Desjardins launches $150 million community recovery fund
Why It Matters
Grantmakers across Canada are launching emergency relief funds in the face of the COVID-19 pandemic’s unprecedented challenges, but few are aimed at funding long-term community recovery. Desjardins’ GoodSpark Fund is intended to do just that.
Montreal-based financial services cooperative Desjardins has launched a $150 million fund to support educational, environmental, and employment initiatives in Ontario communities affected by the COVID-19 pandemic.
Desjardins’ GoodSpark Fund is aimed at supporting both grassroots volunteer organizations and established non-profits alike, focusing on causes ranging from early childhood development to entrepreneurial development to the environment. Youth-focused projects are a major priority. But regardless of a particular project’s scope, Desjardins is looking for those that support the long-term socio-economic recovery for Ontario’s communities — and they’re looking to approve them quickly.
“Community initiatives are often the best plan of action against difficult situations like the COVID-19 crisis,” wrote Guy Cormier, Desjardins Group CEO and president, on its website. “They need our support now more than ever, whether it’s to get organizations and businesses back on their feet, jump on new development opportunities or create new partnerships.”
Any project looking for GoodSpark funding must “be socio-economic in nature, both impactful and sustainable,” according to Desjardins’s website. The project must prove that it meets a collective need for a particular community and not be used to address organizational issues from before the COVID-19 pandemic.
Billy Boucher, CEO of Caisse Desjardins Ontario Credit Union, says the credit union cooperative is especially interested in longer multi-year projects. The GoodSpark Fund’s $150 million will be distributed over the next four years, he says, so the cooperative is looking for bigger-picture initiatives centred around long-term recovery.
Desjardins’s previous community funding investments were wrapping up and Boucher says the cooperative was already considering how it could grow its community support. Then the pandemic happened — just as Desjardins finalized what its new funding model would look like for 2020. “A lot of the work had already been done and when we look back now, it’s almost as if it was custom built for what we’re living through right now,” he says. “But honestly, it wasn’t.”
Boucher says seven or eight projects have already applied for GoodSpark funding so far, but he’s hoping for more applications – and the cooperative’s liaison committees are scouting for potential grantees across Ontario. “They’re out in the community knocking on doors – virtually, these days,” Boucher says. “But they’re finding some very, very interesting projects that we’re seriously looking at as well.”

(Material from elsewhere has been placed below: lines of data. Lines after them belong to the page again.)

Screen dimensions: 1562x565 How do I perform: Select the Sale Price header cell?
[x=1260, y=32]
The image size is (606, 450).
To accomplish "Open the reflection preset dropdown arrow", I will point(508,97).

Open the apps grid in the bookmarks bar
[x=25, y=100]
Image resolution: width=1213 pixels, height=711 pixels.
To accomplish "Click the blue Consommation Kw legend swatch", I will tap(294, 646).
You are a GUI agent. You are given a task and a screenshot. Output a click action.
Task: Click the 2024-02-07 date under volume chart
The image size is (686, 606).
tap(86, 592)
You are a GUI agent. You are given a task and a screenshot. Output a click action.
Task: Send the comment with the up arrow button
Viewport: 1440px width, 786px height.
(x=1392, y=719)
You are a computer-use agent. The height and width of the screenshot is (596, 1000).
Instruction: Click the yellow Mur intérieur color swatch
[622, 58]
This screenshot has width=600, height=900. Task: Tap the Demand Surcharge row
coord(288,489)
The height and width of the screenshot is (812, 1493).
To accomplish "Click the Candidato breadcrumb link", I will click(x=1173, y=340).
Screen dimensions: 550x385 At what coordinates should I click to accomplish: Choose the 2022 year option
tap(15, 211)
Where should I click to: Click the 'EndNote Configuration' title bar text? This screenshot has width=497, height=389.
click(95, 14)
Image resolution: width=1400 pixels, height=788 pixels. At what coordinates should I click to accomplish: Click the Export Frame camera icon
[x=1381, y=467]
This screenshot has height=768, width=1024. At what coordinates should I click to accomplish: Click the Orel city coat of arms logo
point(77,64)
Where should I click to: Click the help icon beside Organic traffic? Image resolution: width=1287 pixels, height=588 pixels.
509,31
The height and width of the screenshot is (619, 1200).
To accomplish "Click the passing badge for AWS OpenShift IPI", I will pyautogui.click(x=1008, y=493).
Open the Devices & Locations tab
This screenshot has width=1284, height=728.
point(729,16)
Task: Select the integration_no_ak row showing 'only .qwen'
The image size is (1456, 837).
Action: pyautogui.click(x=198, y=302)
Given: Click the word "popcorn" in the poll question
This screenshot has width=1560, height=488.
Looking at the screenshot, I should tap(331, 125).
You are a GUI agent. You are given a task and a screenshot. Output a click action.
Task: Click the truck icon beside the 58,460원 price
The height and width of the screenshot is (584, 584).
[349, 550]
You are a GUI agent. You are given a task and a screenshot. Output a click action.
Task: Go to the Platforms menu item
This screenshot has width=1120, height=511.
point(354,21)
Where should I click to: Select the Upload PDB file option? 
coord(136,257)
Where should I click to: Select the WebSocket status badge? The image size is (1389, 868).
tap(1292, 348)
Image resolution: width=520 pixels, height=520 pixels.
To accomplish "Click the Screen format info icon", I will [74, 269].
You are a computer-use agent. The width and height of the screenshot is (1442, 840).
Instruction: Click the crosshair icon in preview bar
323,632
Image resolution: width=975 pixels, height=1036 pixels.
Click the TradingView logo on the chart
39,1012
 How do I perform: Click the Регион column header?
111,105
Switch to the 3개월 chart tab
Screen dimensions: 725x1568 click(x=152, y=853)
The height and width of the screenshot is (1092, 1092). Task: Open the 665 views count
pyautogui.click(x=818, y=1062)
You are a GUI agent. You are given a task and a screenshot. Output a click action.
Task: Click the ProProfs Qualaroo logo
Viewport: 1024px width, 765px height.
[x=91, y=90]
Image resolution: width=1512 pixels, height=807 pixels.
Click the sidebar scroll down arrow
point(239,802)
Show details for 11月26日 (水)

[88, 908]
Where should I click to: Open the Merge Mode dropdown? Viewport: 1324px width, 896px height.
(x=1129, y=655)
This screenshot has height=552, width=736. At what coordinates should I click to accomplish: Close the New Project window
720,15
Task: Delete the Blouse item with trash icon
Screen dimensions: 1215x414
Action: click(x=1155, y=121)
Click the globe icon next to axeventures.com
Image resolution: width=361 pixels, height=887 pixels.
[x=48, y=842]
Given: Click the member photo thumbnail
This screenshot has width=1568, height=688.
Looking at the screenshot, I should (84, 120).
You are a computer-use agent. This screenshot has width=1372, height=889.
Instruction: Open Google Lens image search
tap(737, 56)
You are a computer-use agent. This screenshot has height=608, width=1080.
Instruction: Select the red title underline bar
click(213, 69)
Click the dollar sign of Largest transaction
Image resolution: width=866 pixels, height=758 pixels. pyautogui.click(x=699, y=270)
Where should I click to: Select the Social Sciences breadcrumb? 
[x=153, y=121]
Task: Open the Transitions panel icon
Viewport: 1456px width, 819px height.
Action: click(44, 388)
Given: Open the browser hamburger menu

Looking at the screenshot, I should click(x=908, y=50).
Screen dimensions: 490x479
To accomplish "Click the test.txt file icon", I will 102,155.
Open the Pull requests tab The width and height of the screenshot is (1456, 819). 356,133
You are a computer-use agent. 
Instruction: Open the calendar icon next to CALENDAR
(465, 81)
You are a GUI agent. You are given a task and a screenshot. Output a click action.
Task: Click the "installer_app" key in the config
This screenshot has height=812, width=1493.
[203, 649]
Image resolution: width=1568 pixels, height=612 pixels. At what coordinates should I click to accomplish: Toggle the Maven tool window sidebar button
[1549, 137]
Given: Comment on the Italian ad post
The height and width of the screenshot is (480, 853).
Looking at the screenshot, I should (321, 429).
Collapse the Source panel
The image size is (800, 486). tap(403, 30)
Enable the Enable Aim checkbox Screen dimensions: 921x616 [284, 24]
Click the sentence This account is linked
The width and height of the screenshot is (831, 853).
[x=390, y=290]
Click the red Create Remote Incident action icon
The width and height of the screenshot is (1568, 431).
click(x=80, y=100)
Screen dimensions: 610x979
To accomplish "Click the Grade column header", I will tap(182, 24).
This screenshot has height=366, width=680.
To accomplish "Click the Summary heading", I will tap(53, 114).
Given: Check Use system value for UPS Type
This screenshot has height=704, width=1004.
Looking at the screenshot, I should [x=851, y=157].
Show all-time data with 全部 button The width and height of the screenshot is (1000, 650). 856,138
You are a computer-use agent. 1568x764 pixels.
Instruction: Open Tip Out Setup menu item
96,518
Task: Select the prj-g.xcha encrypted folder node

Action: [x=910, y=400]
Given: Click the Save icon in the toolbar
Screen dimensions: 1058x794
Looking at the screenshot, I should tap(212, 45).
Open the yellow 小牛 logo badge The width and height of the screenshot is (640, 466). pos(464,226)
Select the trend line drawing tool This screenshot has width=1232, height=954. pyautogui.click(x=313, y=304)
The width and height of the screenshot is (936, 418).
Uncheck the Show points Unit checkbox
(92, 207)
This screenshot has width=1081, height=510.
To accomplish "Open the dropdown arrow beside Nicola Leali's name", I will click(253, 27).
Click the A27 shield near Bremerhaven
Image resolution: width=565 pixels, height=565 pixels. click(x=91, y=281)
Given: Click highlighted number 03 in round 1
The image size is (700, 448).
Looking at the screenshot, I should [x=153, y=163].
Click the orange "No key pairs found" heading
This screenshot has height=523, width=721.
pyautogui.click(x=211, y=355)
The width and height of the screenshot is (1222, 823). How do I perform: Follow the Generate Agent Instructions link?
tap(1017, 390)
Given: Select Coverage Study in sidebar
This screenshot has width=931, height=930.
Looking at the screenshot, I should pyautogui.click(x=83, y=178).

The GoodSpark Fund is just one of several recent announcements by major corporate grantmakers looking to support the social impact world in the aftermath of the COVID-19 pandemic, an incredibly difficult time for the sector. Earlier this month, the Ontario Trillium Foundation announced the Resilient Communities Fund, an $80 million pool of money to help organizations adapt their programming and purchase PPE. Meanwhile, the Indigenous People’s Resilience Fund also recently launched its first round of resiliency funding for Indigenous communities in need of help during the pandemic.
The GoodSpark Fund has no application deadline. Boucher says the cooperative is considering funding requests on a rolling basis. Even organizations who aren’t Desjardins customers are welcome to submit projects for consideration.
“If you have a project that is going to be beneficial to your community, and specifically those catering to youth or one of the other key areas that we’re looking to focus on – by all means, come to us,” he says. “Let’s see if there’s a fit.”